The heads follow me as I stride up the corridor lined with flowers and braziers thickening the air with incense. The chamber is filled with saffron-robed priests, with visiting dignitaries and their retinues bearing the colors and heraldry of their regions, with the members of the Congress of Elders glittering with gold and jewels.

Daoman leans over in an elaborate bow as I approach. His eyes leave my face only for the barest second, however, before he’s watching me again.

In the past, as a child, I was more than content for the high priest to run this temple and see to the needs of my people. I never knew a father, except for this man before me, and the older and lonelier I became, the more he would remind me that if I could not play with the other children, could not laugh and talk with my handservants as if they were my friends, it was because I was special.

Special. Chosen. Divine, he would say, a light in his dark blue eyes that sparked some light in me, brought it out from beneath the layers of sadness and isolation.

But with each year that passes, with each step I try to take beyond the walls of this temple and each word I voice in opposition to his decrees, I see a little more. I see that there is a tension between us—that there always has been. That as long as I never manifest my aspect, never rise to my full divinity and command the absolute loyalty of my priests and my people, he is the one who has the power.

Now, as I give him no flicker of reaction to read, I sense it all the more. For a man like Daoman, power is absolute, or it is nothing. This chamber, his greeting, the audience packed into its walls like fish in a salting barrel—it’s all staged.

I give him a gracious nod as he straightens from his bow. “Of course I have returned to you,” I reply, echoing his words. “Did you doubt that I would?”

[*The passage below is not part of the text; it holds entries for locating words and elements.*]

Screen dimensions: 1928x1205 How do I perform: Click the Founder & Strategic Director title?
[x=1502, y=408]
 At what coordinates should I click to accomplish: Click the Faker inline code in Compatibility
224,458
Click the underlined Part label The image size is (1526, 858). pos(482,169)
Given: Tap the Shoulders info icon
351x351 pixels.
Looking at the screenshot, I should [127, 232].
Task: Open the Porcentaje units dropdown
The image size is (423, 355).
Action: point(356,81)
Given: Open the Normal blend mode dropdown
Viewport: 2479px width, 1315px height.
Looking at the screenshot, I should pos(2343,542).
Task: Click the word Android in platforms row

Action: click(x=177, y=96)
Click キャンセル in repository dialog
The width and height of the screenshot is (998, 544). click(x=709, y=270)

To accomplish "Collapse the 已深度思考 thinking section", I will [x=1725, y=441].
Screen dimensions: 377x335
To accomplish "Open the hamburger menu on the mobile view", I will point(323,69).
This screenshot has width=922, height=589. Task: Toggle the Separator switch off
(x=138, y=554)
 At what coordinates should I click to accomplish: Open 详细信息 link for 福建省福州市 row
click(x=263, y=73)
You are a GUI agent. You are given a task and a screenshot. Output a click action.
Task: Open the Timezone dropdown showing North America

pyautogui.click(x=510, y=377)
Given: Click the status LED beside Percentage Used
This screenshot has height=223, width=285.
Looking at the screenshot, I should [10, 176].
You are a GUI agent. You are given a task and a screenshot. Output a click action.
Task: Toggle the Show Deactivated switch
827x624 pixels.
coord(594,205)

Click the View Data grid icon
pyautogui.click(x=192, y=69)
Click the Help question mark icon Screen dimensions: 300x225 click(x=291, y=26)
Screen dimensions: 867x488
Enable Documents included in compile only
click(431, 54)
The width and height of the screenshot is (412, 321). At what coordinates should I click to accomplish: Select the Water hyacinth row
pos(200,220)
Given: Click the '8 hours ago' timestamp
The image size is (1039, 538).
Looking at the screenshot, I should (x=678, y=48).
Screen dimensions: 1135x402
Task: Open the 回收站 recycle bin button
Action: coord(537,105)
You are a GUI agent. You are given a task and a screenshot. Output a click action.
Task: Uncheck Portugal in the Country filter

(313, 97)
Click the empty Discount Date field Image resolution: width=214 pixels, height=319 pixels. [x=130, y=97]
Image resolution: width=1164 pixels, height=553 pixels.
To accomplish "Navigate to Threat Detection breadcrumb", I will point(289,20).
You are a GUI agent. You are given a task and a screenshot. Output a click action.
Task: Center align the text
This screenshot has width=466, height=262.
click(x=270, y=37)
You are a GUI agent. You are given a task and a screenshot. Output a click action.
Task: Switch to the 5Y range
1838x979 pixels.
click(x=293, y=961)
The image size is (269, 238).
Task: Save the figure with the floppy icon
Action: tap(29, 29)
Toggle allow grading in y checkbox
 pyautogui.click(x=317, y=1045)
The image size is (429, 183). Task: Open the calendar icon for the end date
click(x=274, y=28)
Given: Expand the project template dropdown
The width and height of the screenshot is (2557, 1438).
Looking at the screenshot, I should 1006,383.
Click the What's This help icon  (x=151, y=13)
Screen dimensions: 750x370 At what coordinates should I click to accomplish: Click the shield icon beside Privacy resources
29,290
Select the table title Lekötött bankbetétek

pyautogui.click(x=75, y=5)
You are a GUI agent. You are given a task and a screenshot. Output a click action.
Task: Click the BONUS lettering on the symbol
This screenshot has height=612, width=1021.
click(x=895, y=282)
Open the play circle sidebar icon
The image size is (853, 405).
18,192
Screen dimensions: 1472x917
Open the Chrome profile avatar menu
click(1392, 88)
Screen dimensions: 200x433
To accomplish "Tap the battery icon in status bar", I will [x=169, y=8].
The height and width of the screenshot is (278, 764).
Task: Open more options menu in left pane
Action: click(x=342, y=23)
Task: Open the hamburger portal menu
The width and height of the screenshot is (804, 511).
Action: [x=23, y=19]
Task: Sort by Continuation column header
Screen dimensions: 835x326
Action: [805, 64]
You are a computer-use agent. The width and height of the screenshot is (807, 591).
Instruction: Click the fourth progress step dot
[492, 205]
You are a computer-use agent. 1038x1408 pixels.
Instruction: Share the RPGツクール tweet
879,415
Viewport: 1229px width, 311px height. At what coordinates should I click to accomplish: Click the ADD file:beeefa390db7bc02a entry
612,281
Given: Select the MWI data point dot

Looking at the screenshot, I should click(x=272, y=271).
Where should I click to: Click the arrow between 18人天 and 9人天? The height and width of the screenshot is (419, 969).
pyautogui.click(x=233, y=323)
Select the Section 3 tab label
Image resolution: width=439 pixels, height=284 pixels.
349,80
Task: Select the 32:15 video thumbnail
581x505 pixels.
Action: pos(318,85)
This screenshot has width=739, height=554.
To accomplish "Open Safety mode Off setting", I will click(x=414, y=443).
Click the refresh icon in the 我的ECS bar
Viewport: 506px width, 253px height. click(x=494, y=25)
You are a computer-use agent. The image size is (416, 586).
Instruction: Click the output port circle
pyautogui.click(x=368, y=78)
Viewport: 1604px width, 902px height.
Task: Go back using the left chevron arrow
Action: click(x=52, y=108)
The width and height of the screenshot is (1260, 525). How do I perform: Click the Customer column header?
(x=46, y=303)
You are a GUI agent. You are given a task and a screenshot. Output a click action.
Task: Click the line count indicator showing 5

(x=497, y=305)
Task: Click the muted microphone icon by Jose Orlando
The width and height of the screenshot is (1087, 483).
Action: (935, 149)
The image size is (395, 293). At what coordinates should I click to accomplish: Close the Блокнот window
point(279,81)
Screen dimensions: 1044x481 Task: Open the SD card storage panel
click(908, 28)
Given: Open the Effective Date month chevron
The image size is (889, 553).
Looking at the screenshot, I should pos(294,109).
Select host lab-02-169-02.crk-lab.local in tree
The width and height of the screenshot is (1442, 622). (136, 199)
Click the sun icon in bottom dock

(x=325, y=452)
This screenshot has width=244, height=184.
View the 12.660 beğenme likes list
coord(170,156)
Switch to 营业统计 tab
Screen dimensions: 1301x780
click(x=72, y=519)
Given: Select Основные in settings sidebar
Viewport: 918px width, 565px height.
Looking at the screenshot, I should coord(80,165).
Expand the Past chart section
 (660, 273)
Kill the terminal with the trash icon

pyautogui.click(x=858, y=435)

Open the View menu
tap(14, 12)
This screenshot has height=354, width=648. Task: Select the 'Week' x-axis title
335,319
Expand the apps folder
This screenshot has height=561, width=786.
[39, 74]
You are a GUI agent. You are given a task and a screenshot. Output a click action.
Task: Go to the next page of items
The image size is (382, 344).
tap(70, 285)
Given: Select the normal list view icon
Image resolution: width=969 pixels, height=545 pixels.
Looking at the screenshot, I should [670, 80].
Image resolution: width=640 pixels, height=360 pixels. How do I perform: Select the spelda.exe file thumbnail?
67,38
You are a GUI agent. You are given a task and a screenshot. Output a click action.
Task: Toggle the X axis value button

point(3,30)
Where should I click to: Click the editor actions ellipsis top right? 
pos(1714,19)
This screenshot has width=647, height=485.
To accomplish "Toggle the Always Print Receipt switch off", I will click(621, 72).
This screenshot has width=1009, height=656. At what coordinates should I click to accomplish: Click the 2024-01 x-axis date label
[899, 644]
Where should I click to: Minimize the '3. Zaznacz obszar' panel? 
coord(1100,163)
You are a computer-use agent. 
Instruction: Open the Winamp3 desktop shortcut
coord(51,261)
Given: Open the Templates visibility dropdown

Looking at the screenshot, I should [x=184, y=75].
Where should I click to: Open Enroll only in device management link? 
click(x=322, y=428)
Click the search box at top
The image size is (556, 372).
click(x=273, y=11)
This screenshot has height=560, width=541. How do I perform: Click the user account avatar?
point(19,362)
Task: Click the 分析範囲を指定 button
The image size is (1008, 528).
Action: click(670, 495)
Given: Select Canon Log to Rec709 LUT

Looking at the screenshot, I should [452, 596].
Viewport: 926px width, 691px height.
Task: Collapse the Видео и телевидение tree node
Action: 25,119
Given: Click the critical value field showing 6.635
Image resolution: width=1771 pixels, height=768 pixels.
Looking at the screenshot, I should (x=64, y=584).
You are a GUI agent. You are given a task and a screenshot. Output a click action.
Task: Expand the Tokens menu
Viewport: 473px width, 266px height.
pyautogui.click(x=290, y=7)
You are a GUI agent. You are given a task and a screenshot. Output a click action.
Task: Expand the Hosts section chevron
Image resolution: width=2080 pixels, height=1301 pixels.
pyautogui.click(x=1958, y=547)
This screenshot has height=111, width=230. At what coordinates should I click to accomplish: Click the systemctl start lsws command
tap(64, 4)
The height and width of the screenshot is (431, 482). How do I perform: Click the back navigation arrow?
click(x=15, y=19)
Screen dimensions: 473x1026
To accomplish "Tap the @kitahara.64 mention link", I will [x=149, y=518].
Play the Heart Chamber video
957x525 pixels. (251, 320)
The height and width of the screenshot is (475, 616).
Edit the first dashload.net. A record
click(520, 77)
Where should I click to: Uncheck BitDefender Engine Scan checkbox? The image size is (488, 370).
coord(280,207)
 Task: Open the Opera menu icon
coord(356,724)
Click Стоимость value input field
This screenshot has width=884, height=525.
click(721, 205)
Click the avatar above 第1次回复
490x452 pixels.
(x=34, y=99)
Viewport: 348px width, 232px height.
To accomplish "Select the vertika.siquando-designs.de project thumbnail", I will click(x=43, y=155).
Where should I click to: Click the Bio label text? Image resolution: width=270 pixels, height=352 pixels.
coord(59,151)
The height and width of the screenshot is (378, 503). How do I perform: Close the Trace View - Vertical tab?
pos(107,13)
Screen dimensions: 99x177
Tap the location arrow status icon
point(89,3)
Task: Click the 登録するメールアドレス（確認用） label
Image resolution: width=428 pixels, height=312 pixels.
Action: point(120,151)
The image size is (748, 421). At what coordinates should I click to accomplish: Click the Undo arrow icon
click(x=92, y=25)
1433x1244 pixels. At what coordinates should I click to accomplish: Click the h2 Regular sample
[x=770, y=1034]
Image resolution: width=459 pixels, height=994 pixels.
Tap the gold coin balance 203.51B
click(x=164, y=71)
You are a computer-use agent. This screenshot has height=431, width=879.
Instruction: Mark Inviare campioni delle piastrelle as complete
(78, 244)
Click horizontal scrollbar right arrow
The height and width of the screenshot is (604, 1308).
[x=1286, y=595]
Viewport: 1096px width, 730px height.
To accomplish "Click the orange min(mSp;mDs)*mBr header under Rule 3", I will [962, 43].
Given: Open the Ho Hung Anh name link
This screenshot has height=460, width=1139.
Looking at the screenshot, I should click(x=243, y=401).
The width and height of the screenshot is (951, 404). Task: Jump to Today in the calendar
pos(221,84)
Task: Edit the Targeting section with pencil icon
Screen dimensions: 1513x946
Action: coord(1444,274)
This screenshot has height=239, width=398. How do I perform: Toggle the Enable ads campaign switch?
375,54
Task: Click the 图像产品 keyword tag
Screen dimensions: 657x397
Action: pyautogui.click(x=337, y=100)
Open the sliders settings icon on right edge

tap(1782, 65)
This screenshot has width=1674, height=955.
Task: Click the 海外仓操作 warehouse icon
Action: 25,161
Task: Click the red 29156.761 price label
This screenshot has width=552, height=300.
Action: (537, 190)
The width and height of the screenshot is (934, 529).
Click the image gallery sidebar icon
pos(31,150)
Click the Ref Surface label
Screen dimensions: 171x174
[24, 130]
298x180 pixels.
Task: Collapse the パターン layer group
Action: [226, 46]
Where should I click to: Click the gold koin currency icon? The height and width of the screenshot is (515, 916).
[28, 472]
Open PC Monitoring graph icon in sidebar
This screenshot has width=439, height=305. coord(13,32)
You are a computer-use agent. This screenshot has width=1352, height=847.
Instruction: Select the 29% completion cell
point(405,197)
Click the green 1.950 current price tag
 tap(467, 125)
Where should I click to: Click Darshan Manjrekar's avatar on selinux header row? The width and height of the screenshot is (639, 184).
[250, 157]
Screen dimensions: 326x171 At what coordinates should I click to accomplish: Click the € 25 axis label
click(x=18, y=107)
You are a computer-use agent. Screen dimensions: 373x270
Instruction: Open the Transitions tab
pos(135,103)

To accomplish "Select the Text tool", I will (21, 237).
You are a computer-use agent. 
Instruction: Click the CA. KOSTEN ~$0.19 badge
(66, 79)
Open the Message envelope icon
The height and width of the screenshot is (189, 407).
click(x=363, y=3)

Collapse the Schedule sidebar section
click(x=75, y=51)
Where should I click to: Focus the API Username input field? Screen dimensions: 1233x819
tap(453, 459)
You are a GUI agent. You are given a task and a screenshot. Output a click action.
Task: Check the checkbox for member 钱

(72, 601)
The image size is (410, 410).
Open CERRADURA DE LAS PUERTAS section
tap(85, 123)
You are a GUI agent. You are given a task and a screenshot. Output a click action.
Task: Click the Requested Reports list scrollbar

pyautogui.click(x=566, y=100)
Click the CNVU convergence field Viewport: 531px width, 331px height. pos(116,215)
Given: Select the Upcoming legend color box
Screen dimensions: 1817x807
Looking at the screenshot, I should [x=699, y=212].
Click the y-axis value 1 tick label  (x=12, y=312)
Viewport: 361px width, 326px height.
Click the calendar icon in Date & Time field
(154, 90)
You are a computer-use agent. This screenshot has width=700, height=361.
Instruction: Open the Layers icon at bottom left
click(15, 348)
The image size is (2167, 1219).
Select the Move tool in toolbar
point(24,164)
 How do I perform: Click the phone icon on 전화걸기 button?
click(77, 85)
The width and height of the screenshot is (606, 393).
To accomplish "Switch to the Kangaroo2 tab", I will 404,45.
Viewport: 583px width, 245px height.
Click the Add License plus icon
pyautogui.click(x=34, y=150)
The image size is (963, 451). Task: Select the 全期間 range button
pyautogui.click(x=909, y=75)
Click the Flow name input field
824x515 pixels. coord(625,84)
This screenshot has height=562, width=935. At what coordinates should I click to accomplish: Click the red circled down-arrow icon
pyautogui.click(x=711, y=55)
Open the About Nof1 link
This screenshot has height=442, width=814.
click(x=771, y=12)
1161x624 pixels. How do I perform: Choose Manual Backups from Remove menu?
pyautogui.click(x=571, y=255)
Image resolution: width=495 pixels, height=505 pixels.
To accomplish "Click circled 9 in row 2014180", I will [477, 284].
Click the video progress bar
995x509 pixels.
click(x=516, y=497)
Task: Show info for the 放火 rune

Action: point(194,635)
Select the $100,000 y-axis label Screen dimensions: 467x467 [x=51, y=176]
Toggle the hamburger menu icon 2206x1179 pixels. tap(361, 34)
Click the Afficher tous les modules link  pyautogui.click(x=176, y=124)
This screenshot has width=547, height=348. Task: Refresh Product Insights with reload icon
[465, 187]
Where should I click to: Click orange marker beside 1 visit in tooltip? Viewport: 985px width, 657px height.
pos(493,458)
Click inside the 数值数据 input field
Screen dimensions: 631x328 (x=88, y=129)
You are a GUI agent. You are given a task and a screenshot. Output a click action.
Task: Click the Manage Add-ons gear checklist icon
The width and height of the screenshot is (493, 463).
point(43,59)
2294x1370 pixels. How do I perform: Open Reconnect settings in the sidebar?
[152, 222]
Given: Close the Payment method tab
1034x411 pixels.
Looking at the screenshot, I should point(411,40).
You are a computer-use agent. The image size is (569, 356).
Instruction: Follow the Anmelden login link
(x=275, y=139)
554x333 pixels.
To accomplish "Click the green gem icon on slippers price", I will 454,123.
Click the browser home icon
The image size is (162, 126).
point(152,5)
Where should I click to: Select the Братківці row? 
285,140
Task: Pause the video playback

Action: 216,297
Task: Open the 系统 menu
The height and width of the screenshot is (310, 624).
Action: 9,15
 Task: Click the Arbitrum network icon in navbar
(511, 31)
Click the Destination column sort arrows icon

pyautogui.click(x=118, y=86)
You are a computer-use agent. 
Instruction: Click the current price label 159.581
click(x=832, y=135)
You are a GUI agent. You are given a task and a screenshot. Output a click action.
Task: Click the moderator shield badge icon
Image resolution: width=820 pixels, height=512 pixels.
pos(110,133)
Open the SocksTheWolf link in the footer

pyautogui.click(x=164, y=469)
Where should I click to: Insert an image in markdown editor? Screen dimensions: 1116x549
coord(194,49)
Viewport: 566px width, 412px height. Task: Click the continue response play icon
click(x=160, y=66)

Daoman’s brow furrows, and the glint in his eye softens. “Then … you do not know?” My face must give something away, some glimmer of the sudden fear that seizes me—has something happened here too?—because the high priest is uncharacteristically quick to add, “One of your guards arrived just this morning, Divine One, and brought word of what happened. Elkisa believed she was the only survivor.”

Now my face gives everything away. I have to grip my spearstaff, its end planted firmly on the stone, to keep my knees from buckling, earning me an inquisitive chirp from the cat beside me. “Elkisa—she’s alive?” The words are a whisper, relief building behind some dam of disbelief, of fearing to hope.